◆ **Exercise instructions**
- 1) List the three kinds of formal published guidance that the passage on TFSA reporting says the IRS has never issued.
- 2) According to the passage on TFSA reporting, in what year was the TFSA created?
- 3) Rewrite the stretch of the passage on TFSA reporting from "Sarah's case is" through "the account size.", changing "monthly" to "weekly".

◆ **Quoted text**

◇ ◇ ◇

Total potential exposure for ONE year: $48,500+

Sarah has not filed for 10 years (2015-2025). Even using only the non-willful penalty amounts and accounting for lower balances in earlier years, her cumulative penalty exposure exceeds $200,000 — more than double the current value of her TFSA.

The account that was supposed to be "tax-free" now carries penalties worth 3x the account balance.

Sarah's case is not unusual. We see variations of this story monthly at Zenith. The details change — the balance might be $40,000 or $150,000, the investments might be GICs or mutual funds — but the pattern is the same: a well-meaning American who opened a TFSA because everyone in Canada has one, never reported it because nobody told them to, and now faces a penalty stack that seems absurd relative to the account size.

The TFSA vs. RRSP: Why the Treaty Matters

Americans in Canada frequently ask why the RRSP gets treaty protection and the TFSA does not. The answer is timing and structure:

  • The RRSP existed when the Treaty was negotiated. Article XVIII of the US-Canada Tax Treaty specifically addresses "pensions" and "retirement" arrangements, and Revenue Procedure 2014-55 formalized the RRSP deferral election. The RRSP has been part of the Treaty framework for decades.
  • The TFSA was created in 2009. The Treaty has not been amended to include it. Despite years of advocacy by cross-border tax professionals and dual citizens, neither government has prioritized a TFSA protocol to the Treaty.
  • The TFSA has no US equivalent. While some practitioners compare it to a Roth IRA, the TFSA has no earned-income requirement, no age restriction, and unlimited withdrawal flexibility — it does not fit neatly into any IRC category that would allow the IRS to grant it favorable treatment by analogy.

The practical effect: your RRSP can sit quietly in Canada, growing tax-deferred on both sides of the border (with the treaty election), while your TFSA — even a small one — generates annual US reporting obligations across four different forms and exposes you to five-figure penalties for each year of non-compliance.

Is a TFSA a Foreign Trust? The IRS Says Yes — Here Is Why

This is the foundational question that drives every TFSA reporting obligation for Americans in Canada. The IRS has never issued formal published guidance — no Revenue Ruling, no Revenue Procedure, no Notice — specifically classifying the TFSA as a foreign trust. Yet the legal analysis under existing IRC provisions leads overwhelmingly to that conclusion, and the vast majority of cross-border tax practitioners file on that basis.

◇ ◇ ◇

◆ **Entries shown**
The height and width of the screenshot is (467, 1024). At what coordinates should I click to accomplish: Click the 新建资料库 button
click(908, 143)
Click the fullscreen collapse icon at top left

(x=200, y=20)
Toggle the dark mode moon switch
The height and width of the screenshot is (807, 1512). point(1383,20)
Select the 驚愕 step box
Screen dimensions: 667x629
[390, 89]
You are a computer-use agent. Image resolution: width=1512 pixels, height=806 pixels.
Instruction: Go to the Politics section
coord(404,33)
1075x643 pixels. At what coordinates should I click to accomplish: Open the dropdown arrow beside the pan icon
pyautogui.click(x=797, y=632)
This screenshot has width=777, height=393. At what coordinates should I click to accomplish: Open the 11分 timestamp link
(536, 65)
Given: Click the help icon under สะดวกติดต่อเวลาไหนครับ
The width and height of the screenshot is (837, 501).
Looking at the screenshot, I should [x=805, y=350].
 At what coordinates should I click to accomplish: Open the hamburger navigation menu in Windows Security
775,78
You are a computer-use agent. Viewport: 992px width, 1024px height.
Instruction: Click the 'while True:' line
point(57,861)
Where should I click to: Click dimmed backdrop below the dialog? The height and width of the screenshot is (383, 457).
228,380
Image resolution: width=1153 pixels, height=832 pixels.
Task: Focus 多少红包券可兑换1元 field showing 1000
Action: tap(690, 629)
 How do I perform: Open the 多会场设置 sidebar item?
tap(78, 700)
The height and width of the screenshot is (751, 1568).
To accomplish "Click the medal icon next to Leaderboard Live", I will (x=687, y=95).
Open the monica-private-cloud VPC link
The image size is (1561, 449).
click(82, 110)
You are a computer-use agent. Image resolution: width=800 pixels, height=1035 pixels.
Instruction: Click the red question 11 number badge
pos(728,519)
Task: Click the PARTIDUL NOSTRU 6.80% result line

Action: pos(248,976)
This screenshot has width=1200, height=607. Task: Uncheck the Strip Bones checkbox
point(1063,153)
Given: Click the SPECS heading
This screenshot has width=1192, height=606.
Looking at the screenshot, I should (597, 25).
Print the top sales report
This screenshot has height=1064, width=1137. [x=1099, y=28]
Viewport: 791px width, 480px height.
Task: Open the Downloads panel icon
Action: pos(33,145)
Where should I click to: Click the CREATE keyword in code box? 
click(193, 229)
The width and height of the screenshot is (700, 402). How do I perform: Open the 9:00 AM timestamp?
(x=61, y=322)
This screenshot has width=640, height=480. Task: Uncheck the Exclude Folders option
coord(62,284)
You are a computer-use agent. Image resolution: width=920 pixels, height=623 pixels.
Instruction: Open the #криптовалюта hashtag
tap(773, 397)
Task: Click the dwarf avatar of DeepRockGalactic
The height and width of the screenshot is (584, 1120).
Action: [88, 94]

◇ ◇ ◇

◆ **Answers per task**
- 1) Revenue Ruling, Revenue Procedure, Notice

- 2) 2009

- 3)
Sarah's case is not unusual. We see variations of this story weekly at Zenith. The details change — the balance might be $40,000 or $150,000, the investments might be GICs or mutual funds — but the pattern is the same: a well-meaning American who opened a TFSA because everyone in Canada has one, never reported it because nobody told them to, and now faces a penalty stack that seems absurd relative to the account size.